Following two serious violations of consumers’ privacy — the theft of potentially hundreds of millions of credit and debit card numbers from Home Depot, and the personal photos and information stolen from Apple iCloud accounts of numerous female celebrities — some lawmakers in D.C. are looking for some answers from the companies that were supposed to keep our data safe.
In separate letters to Apple and Home Depot, Sen. Jay Rockefeller of West Virginia, Chair of the Senate Committee on Commerce, Science, and Transportation, and Missouri Sen. Claire McCaskill, Chair of the Subcommittee on Consumer Protection, Product Safety, and Insurance, requested information about the recent hacks.
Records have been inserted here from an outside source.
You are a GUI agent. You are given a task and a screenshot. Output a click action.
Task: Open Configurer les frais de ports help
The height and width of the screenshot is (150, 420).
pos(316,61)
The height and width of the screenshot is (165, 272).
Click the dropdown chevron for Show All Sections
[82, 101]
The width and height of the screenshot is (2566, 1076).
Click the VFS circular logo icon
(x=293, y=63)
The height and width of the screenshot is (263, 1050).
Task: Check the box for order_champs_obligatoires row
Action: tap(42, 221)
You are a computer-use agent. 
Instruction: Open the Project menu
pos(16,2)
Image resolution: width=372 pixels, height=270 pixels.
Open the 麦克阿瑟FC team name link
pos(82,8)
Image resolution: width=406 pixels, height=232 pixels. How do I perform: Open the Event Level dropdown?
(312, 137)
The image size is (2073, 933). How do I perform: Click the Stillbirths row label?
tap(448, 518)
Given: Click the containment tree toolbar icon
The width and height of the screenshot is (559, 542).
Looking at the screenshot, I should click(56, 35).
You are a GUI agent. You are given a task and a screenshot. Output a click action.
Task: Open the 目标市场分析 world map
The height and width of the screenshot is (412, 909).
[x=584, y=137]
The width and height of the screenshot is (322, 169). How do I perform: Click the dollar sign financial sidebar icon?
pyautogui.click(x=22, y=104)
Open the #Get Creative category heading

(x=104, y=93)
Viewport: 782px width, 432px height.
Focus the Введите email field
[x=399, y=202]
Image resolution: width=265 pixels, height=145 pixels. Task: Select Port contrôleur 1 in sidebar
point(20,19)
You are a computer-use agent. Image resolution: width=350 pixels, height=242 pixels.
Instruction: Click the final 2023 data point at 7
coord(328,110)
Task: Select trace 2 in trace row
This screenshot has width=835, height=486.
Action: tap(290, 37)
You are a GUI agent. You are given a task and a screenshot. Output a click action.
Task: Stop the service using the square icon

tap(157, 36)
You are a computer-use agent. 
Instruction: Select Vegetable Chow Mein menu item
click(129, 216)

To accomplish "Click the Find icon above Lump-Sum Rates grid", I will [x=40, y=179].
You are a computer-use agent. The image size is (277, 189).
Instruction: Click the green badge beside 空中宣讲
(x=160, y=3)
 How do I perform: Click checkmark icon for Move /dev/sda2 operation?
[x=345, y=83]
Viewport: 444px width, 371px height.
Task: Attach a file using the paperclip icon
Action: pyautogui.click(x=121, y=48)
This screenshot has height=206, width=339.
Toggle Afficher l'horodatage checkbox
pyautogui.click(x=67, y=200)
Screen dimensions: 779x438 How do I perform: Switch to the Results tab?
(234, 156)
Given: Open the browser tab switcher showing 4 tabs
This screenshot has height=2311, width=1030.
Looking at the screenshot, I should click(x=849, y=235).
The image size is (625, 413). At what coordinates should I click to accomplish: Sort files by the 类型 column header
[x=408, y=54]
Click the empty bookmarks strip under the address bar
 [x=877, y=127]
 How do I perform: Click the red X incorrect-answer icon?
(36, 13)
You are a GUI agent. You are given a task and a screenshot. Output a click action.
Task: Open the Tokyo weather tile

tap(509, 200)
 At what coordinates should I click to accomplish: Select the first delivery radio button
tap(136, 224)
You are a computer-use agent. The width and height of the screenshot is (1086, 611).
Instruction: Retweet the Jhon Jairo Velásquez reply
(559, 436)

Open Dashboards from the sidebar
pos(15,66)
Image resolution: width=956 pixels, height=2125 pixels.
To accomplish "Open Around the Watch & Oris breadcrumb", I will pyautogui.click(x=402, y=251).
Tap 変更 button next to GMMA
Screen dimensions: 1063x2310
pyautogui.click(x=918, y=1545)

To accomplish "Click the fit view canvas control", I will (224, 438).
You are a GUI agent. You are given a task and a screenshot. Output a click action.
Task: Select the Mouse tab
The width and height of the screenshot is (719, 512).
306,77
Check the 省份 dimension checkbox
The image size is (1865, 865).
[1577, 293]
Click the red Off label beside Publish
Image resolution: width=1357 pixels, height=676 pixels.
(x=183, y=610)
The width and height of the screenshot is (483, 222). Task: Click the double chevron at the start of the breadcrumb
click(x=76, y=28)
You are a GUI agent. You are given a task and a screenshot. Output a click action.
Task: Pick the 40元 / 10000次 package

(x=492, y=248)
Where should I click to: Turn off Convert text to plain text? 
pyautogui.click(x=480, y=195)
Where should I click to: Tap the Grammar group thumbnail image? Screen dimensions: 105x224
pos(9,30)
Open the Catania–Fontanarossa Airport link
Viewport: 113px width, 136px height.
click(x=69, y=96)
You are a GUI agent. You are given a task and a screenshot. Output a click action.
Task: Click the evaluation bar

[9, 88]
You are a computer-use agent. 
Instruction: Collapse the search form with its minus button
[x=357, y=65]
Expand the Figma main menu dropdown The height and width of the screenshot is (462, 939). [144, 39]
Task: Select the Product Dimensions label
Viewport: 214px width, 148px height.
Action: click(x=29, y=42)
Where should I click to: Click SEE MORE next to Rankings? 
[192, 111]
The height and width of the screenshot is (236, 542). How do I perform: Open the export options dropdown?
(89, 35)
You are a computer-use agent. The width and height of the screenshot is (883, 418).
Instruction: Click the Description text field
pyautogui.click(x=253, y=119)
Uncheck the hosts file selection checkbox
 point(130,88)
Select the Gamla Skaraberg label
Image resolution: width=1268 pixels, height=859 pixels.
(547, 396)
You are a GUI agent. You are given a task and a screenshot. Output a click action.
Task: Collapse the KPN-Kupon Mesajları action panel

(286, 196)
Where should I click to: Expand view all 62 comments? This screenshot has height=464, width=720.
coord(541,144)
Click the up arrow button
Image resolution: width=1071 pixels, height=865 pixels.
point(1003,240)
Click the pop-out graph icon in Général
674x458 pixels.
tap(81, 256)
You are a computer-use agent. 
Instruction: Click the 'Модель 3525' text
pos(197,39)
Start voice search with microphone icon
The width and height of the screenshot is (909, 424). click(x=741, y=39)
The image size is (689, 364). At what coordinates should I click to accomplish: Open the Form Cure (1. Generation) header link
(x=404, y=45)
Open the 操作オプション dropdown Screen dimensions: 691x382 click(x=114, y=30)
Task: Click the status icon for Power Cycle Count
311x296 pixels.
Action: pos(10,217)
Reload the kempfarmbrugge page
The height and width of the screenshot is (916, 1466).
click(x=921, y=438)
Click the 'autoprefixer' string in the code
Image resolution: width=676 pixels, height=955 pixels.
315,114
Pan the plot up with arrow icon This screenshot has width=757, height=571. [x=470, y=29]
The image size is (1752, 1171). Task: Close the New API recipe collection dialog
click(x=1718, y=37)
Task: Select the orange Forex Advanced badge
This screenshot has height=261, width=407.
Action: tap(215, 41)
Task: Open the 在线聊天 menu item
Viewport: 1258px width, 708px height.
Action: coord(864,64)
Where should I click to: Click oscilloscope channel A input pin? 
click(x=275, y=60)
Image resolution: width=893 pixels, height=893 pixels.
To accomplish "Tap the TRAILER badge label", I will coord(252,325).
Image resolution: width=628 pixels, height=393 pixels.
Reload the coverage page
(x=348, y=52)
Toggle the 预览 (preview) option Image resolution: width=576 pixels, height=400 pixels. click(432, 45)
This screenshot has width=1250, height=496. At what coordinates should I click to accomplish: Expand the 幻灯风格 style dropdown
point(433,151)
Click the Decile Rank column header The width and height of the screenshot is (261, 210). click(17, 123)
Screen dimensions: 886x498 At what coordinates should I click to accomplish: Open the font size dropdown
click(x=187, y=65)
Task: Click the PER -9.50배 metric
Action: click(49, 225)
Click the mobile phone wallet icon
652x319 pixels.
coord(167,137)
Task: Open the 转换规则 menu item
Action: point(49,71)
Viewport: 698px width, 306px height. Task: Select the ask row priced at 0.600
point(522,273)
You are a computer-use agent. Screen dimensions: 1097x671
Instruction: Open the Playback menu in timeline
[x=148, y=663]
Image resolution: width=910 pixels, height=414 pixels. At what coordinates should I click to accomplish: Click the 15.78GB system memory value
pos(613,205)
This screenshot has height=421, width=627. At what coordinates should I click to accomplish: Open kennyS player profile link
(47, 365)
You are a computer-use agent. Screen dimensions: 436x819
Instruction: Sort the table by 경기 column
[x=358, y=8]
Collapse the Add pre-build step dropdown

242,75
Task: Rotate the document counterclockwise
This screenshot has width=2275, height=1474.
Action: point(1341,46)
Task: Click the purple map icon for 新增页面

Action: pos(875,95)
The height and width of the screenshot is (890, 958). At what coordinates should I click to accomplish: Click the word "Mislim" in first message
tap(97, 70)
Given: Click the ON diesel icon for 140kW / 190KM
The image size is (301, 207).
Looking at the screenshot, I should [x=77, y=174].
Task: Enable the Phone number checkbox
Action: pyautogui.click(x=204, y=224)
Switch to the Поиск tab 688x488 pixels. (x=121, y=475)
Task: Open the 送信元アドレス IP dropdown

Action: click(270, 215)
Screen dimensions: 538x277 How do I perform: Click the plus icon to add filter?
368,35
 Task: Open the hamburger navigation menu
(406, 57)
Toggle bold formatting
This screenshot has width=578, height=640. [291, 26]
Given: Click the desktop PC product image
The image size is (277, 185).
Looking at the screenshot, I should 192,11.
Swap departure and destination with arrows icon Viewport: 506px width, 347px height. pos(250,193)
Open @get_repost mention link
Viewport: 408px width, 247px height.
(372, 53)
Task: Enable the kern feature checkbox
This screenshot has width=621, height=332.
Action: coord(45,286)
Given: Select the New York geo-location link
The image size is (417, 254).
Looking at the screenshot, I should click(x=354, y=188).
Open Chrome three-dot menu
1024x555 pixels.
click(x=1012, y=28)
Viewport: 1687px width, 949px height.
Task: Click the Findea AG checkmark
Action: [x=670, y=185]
The letter to Home Depot [PDF] asks the company’s CEO Frank Blake to brief the Committee on the findings of the retailer’s internal investigation into the data breach, which may go back as far as April and could be several times larger than last year’s holiday-season attack on Target that made off with info on more than 100 million consumers.
The letter to Apple CEO Tim Cook [PDF] also requests a briefing on the situation but asks for additional, more specific information about Apple’s privacy-related protocols.
“We are particularly interested in learning such details given Apple’s recent release of its latest iPhone models and the Apple Watch, which, among other things, enable the collection of consumer health data and encourage increased mobile commerce,” write the senators. “Furthermore, Apple will soon launch its new cloud storage initiative, iCloud Drive, which your website states will allow consumers to ‘safely store all your presentations, spreadsheets, PDFs, images, and any other kind of document in iCloud and access them from your iPhone, iPad, iPod touch, Mac or, PC.’ These combined developments seemingly point to increased migration of sensitive consumer data toward Apple’s cloud storage services.”